Türkiye'nin son yıllarda Latin Amerika ülkeleriyle geliştirdiği stratejik savunma sanayii iş birlikleri, bölgedeki dengeleri değiştirirken, İsrail kamuoyunda da dikkatle izleniyor. İsrail medyasında yer alan değerlendirmelere göre, Türkiye'nin artan etkinliği, bölgede uzun süredir etkili olan Tel Aviv yönetimini geride bırakmaya başladı.
Haberde, özellikle Gazze’ye yönelik saldırılar sonrasında Latin Amerika ülkelerinde oluşan siyasi tepkinin, Türkiye’nin bu coğrafyadaki konumunu güçlendirmesine zemin hazırladığı vurgulandı.
Türkiye’nin savunma sanayiinde kaydettiği yerli ve milli atılımların, bölge ülkeleriyle yürütülen ortak üretim, teknoloji transferi ve sistem ihracatı projelerine yansıdığına dikkat çekildi.
Türkiye’nin özellikle insansız hava araçları alanındaki başarılarının, Latin Amerika ülkelerinin ilgisini çektiği ve bu alanda yeni iş birliklerinin kapısını araladığı ifade edildi.
İsrail medyasındaki değerlendirmeye göre, Arjantin, Brezilya, Kolombiya, Şili ve Meksika gibi ülkelerle savunma alanında geçmişte yakın ilişkiler kuran İsrail’in, bölgede son dönemde yaşadığı siyasi gerilimler nedeniyle etkisini kaybetmeye başladığı gözlemleniyor.
Kolombiya’nın İsrail ile diplomatik ilişkileri kesmesi, Şili'nin savunma sanayi fuarlarında İsrailli firmaları dışarıda bırakması gibi gelişmelerin, Tel Aviv’in bölgedeki geleneksel rolünü sarstığı belirtiliyor.
Türkiye’nin ise bu değişen dengeleri fırsata çevirerek Latin Amerika’da daha görünür hale geldiği vurgulanıyor.
Türk savunma sanayi firmalarının uluslararası alanda elde ettiği başarılar ve ihracat performansları, bölgedeki birçok ülke tarafından yakından takip ediliyor.

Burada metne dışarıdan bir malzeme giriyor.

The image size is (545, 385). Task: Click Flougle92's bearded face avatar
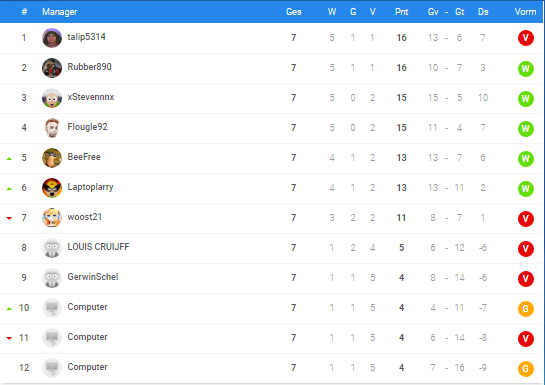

Özellikle Baykar gibi şirketlerin insansız sistemlerde dünya çapında öne çıkması, Türkiye’nin bu alandaki küresel rolünü pekiştiriyor.
Latin Amerika’nın Türkiye açısından yalnızca bir savunma pazarı değil, aynı zamanda siyasi ve ekonomik çeşitliliğe katkı sağlayan stratejik bir ortaklık alanı olduğu ifade ediliyor.
Türkiye’nin çok yönlü dış politika yaklaşımı çerçevesinde, savunma teknolojilerini bir diplomasi aracı olarak etkin biçimde kullanması, bölgedeki ağırlığını daha da artırıyor.
Yapılan değerlendirmelerde, Türkiye’nin Latin Amerika’daki yükselişinin sadece askeri alanda değil, diplomatik düzlemde de yeni bir sayfa açtığına dikkat çekilirken, İsrail’in bu dönüşüme ayak uydurmakta zorlandığı yorumlarına da yer veriliyor.